Static subspace approximation for the evaluation of G0W0 quasiparticle energies within a sum-over-bands approach

Many-body perturbation theory within the $GW$ approach has been established as a quantitatively accurate approach for predicting the quasiparticle and excited-state properties of a wide variety of materials. However, the successful application of the method is often complicated by the computational complexity associated with the evaluation and inversion of the frequency-dependent dielectric matrix $\ensuremath{\varepsilon}(\ensuremath{\omega})$. Here, we describe an approach to speed up the evaluation of the frequency-dependent part of $\ensuremath{\varepsilon}(\ensuremath{\omega})$ in the traditional sum-over-states $GW$ framework based on the low-rank approximation of the static dielectric matrix, a technique often used in $GW$ implementations that are based on a starting mean field within density-functional perturbation theory.
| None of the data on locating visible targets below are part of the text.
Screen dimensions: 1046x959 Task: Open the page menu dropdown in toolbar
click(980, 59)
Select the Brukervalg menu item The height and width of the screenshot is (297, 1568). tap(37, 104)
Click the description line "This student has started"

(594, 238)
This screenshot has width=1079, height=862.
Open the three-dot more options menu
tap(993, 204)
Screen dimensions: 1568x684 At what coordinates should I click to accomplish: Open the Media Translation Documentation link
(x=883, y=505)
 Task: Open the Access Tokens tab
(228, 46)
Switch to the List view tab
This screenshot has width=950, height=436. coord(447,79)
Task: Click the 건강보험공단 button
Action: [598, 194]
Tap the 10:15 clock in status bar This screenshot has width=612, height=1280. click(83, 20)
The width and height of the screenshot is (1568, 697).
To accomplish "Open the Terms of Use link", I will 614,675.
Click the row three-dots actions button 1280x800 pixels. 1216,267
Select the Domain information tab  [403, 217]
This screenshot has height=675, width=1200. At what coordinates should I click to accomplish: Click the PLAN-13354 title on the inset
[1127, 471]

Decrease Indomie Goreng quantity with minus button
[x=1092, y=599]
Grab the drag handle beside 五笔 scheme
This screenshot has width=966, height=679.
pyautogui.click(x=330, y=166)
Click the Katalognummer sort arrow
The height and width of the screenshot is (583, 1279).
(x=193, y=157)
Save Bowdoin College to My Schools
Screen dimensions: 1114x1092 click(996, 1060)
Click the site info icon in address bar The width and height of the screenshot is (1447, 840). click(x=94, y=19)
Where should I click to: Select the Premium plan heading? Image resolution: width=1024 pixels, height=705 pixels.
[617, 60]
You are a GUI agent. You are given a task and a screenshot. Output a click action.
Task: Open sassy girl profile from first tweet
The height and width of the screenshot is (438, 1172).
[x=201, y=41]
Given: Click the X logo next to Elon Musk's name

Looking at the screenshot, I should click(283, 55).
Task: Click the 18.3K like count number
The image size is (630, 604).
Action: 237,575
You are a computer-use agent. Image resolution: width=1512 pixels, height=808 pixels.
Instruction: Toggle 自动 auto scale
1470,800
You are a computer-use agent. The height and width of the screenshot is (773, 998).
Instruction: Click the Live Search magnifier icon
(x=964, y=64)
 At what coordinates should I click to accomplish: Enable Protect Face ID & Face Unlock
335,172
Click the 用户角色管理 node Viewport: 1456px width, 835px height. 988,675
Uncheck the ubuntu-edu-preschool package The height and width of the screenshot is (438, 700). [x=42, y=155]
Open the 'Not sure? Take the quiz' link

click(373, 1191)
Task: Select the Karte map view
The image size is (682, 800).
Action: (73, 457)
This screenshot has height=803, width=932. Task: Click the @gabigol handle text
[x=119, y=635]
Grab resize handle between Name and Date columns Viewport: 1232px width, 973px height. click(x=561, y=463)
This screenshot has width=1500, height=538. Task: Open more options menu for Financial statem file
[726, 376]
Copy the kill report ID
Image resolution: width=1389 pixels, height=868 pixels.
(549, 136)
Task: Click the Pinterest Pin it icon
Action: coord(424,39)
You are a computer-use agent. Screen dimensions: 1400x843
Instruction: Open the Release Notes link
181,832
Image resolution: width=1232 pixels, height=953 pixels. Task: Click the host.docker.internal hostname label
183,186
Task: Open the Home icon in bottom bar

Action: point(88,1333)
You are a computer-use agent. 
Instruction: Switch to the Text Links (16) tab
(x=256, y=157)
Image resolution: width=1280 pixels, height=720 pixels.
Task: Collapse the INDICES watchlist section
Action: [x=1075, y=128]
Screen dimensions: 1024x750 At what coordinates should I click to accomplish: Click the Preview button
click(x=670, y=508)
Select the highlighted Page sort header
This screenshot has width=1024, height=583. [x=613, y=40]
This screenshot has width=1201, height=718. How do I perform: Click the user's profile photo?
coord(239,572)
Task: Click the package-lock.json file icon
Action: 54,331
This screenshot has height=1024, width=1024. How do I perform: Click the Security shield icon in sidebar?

We show that the overall accuracy of the approach, independently from other calculation parameters, is solely determined by the threshold on the eigenvalues of the static dielectric matrix, $\ensuremath{\varepsilon}(\ensuremath{\omega}=0)$, and that it can yield orders-of-magnitude speed-ups in full-frequency $GW$ calculations. We validate our implementation with several benchmark calculations ranging from bulk materials to systems with reduced dimensionality, and show that this technique allows one not only to study larger systems, but also to carefully consider the convergence of computationally demanding systems, such as ZnO, without relying on plasmon-pole models.